> _TASK STATEMENT_
Below are lines of data; count those that contain "computer" and give the total alone.

Source records:
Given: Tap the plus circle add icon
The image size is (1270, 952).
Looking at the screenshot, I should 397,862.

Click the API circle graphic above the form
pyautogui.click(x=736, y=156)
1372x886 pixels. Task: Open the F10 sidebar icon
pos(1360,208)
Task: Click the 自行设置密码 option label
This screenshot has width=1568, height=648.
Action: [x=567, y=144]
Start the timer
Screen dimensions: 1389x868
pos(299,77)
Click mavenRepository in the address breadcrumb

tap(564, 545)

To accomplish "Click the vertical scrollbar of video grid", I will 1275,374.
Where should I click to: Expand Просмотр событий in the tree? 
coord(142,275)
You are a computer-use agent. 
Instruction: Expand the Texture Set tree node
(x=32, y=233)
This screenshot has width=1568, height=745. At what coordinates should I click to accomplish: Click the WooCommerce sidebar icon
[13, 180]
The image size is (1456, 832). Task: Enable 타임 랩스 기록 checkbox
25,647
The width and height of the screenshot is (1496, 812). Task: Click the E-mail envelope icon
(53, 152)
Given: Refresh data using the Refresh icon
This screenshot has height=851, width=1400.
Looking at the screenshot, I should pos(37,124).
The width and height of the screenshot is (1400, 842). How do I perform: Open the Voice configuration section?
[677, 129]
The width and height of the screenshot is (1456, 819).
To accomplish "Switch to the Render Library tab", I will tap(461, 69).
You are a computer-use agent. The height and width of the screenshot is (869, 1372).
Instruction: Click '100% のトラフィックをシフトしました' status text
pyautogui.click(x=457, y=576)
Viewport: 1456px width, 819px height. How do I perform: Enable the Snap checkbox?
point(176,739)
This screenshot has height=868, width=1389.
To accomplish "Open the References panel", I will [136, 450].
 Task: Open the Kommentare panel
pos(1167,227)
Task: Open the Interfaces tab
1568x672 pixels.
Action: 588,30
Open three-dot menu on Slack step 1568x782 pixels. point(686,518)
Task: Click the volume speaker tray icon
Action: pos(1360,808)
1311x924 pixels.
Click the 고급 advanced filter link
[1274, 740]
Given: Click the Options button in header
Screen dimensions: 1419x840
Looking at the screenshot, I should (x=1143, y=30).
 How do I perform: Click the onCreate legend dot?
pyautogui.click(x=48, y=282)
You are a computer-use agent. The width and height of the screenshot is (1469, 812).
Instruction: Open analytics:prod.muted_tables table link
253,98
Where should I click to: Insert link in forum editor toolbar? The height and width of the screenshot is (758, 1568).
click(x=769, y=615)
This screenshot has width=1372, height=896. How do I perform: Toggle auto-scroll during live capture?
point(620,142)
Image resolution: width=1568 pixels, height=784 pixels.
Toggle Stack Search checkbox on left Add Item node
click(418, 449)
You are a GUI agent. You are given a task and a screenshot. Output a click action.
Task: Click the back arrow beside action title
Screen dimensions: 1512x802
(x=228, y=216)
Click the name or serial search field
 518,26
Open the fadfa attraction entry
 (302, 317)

> _RESPONSE TO THIS TASK_
3